On her first visit to France, Prime Minister Mia Mottley led a delegation to meet with French President Emmanuel Macron with whom she discussed preparation for the June 22-23 Summit for a New Global Financial Pact which seeks to lay the foundation for a more responsive, just and inclusive international financial system.
The two leaders noted that their countries share an ambition to see a fairer international system that addresses the financing needs of developing countries and vulnerable people and invests collectively in a just ecological transition worldwide.
It was against that background that they underlined the importance of the upcoming summit in bringing together views across continents – including diverse actors from civil society and the private sectors – and building a new pact on tangible solutions that will finance the fight against poverty and inequalities and the climate transition.
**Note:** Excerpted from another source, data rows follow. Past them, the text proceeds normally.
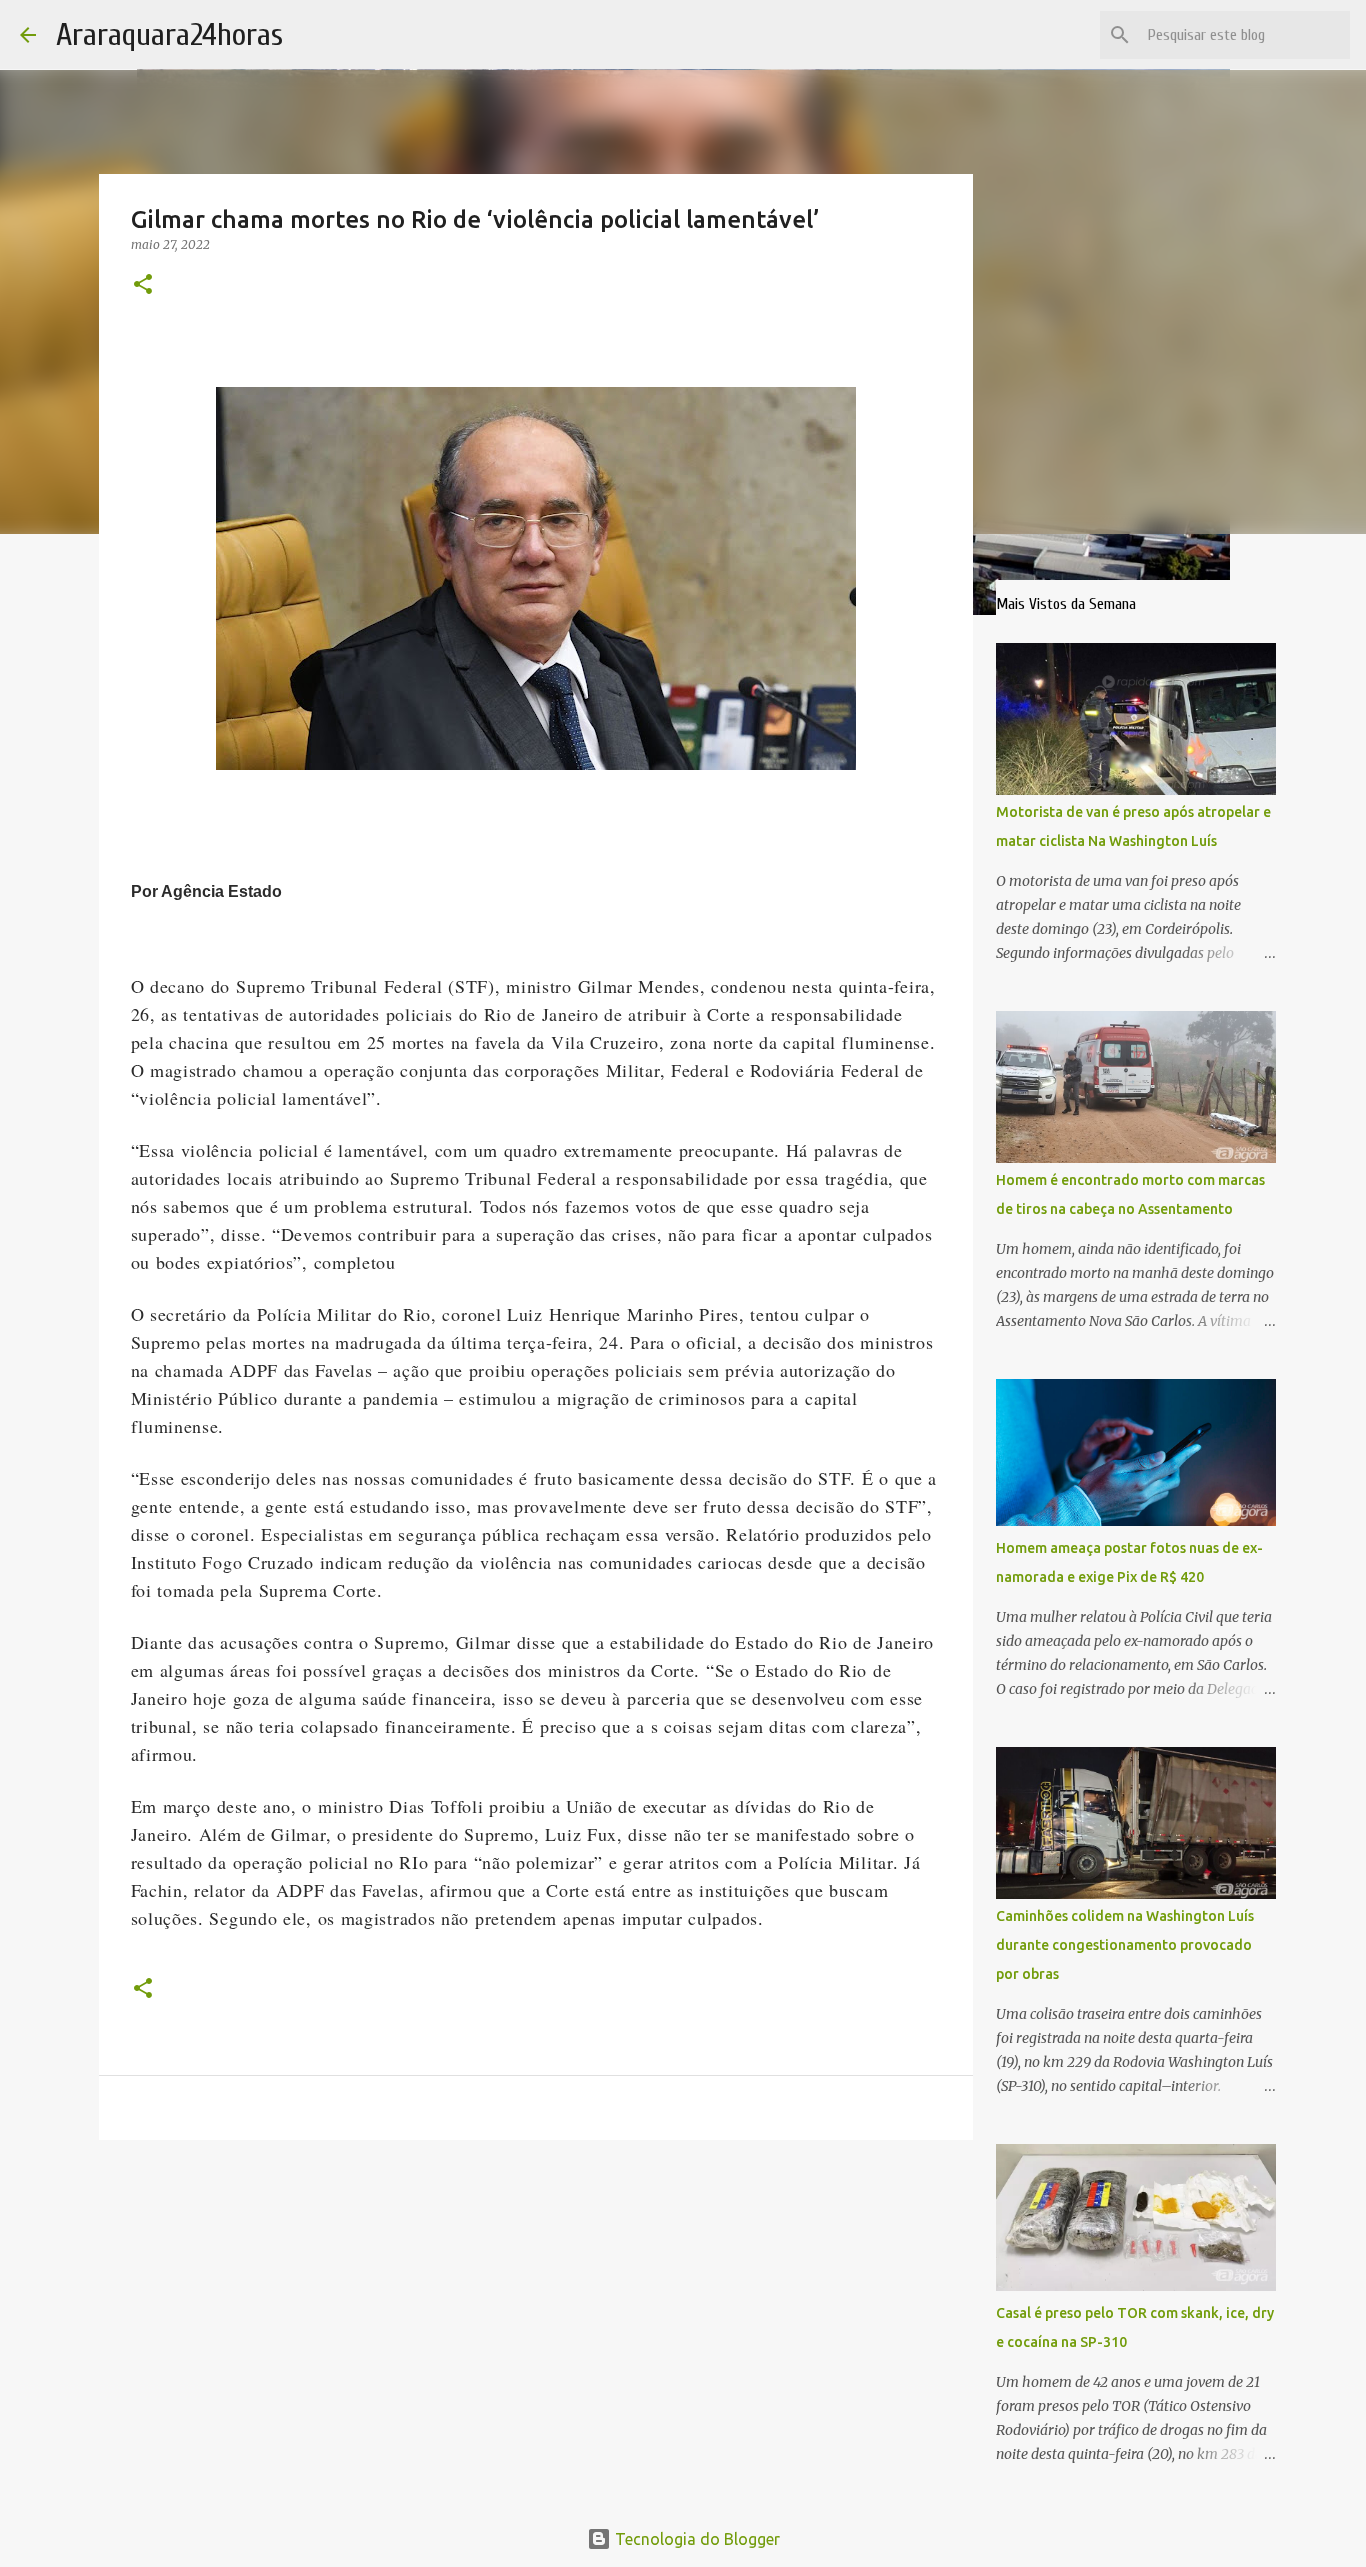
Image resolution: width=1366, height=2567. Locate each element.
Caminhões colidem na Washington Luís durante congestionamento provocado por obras (1125, 1945)
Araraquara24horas (169, 34)
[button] (143, 285)
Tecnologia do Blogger (695, 2539)
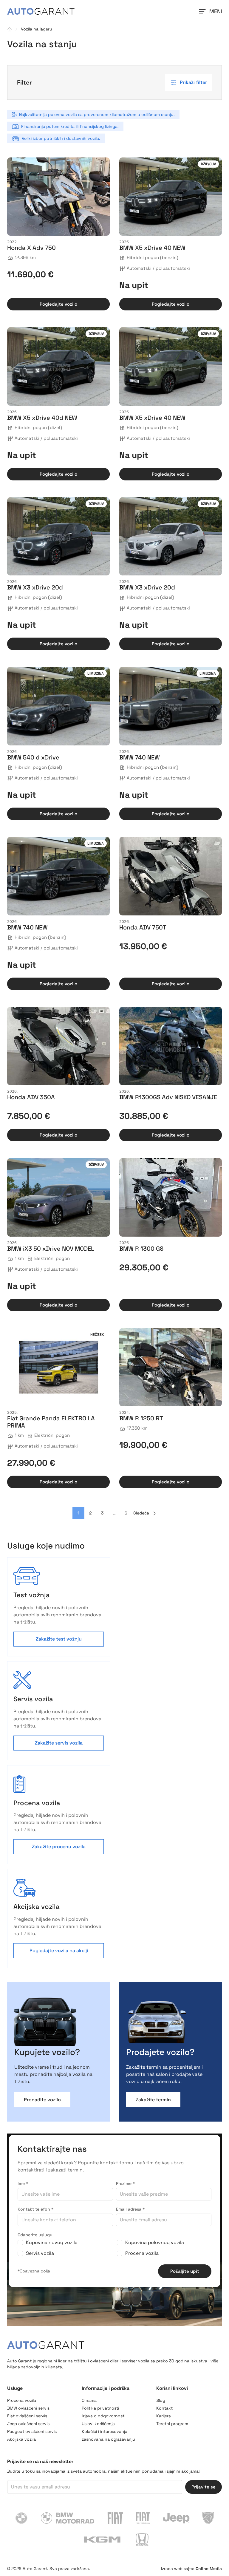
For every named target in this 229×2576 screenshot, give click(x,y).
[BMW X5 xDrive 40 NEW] (170, 196)
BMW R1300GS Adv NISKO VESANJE (168, 1097)
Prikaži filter (193, 82)
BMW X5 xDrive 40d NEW (42, 417)
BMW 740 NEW (139, 757)
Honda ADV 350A (31, 1097)
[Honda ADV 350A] (58, 1046)
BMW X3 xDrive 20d (35, 587)
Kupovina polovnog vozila (154, 2242)
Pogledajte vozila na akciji (59, 1950)
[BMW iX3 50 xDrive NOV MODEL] (58, 1197)
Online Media (209, 2568)
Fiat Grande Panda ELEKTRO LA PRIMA (51, 1422)
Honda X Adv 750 (31, 247)
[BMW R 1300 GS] (170, 1197)
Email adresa (130, 2209)
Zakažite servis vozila (59, 1743)
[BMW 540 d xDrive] (58, 706)
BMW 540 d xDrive (33, 757)
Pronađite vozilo (42, 2099)
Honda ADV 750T (142, 927)
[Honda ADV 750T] (170, 876)
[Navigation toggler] (202, 11)
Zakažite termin (153, 2099)
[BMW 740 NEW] (170, 706)
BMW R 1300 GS (141, 1248)
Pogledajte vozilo (58, 304)
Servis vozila (40, 2253)
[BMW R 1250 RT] (170, 1367)
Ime (23, 2183)
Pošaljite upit (184, 2271)
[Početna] (9, 29)
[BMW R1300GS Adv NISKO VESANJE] (170, 1046)
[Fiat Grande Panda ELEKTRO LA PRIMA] (58, 1367)
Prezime (125, 2183)
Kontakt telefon (35, 2209)
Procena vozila (142, 2253)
Prime Minister Mottley and President Macron discussed the first promising proposed solution, which builds on actions initiated by France and advanced by the G20 in recent years, and the ambitious proposals of the Barbados-led Bridgetown Initiative.
The aim is to address urgent liquidity needs through the greater sharing of International Monetary Fund (IMF) Special Drawing Rights, enlarged access to rapid credit facilities, more sustainable debt treatment, generation of investment needed for greater economic and social resilience, and the just transition to a low carbon world.
The Barbadian and French leaders also strongly support a substantial increase in lending by the World Bank and other multilateral development banks, a far greater direction of private capital to developing countries through new instruments, and debt sustainability rules that better fit the global realities of the 21st century.
Separately, the two leaders reiterated the importance of removing obstacles to and strengthening the regional integration of the French communities in the Caribbean – Guiana, Martinique, Guadeloupe, Saint Martin and Saint Barthélemy – contributing to the whole region’s development.